━━━━━ Given data ━━━━━
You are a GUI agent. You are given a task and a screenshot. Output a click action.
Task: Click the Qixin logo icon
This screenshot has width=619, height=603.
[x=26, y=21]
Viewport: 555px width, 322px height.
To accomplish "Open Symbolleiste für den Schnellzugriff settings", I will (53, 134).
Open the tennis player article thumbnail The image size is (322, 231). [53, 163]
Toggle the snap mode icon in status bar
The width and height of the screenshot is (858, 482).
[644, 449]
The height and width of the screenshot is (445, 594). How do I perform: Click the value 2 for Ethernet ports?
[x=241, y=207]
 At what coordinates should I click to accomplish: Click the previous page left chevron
━━━━━
━━━━━ Given data ━━━━━
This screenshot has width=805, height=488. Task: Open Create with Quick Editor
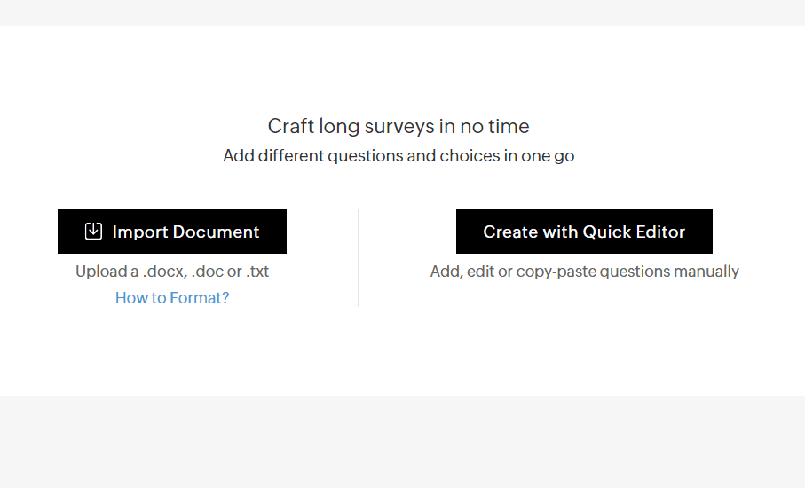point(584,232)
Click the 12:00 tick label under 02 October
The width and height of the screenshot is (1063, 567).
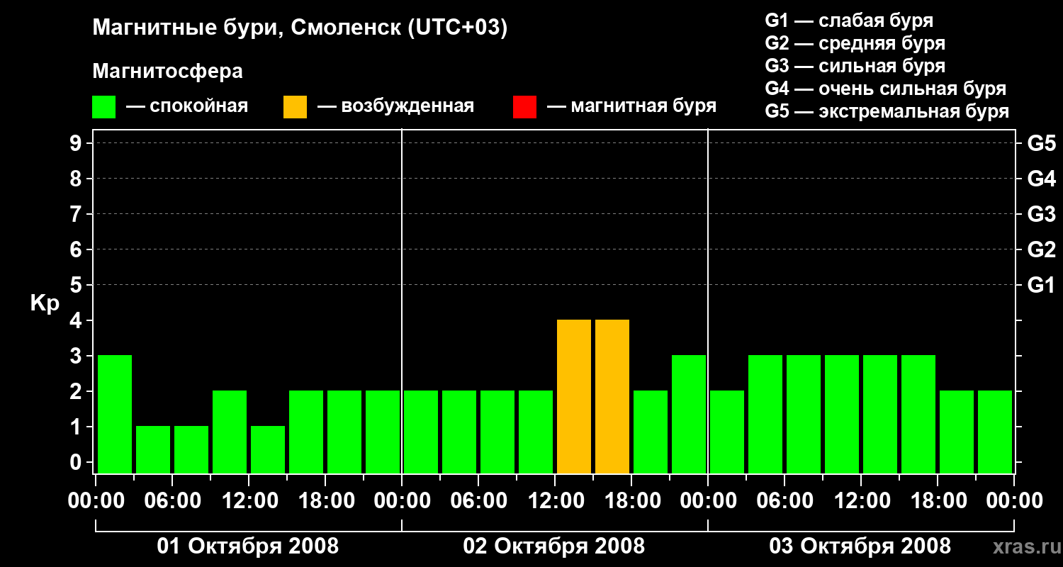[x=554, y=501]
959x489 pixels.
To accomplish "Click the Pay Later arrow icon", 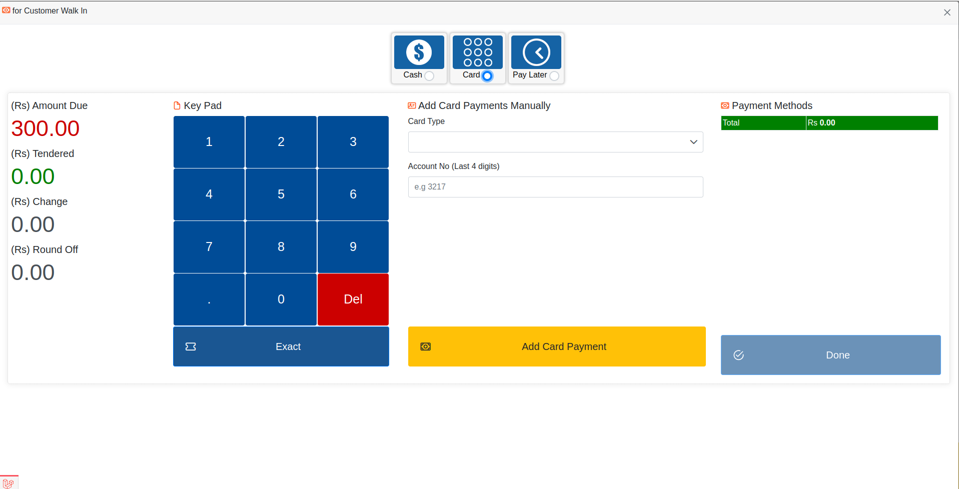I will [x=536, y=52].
━━━━━
━━━━━ Given data ━━━━━
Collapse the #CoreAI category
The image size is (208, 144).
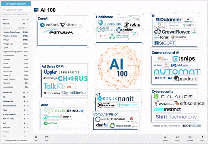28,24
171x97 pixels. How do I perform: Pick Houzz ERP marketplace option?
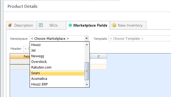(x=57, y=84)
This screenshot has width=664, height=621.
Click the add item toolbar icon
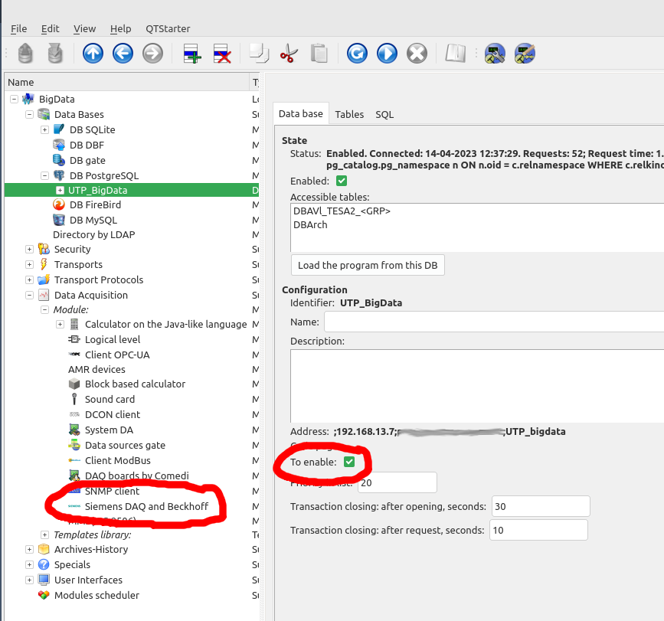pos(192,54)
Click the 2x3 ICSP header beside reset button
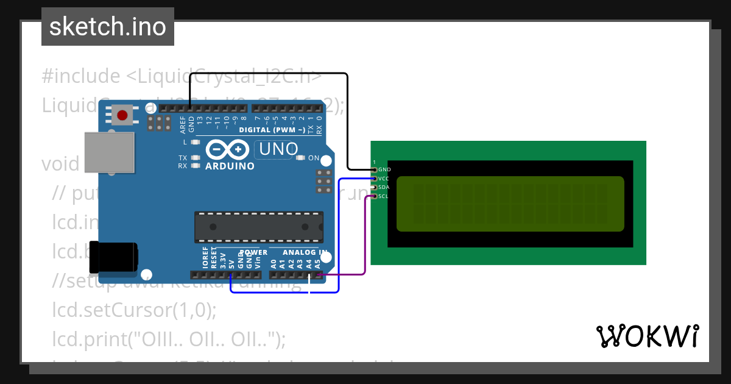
━━━━━
- [Prompt]: All lines above from the one with "Open the tennis" to the one with "At what coordinates", inclusive, should be copied exactly, and no other lines.

- [Exercise output]:
Open the tennis player article thumbnail The image size is (322, 231). [53, 163]
Toggle the snap mode icon in status bar
The width and height of the screenshot is (858, 482).
[644, 449]
The height and width of the screenshot is (445, 594). How do I perform: Click the value 2 for Ethernet ports?
[x=241, y=207]
 At what coordinates should I click to accomplish: Click the previous page left chevron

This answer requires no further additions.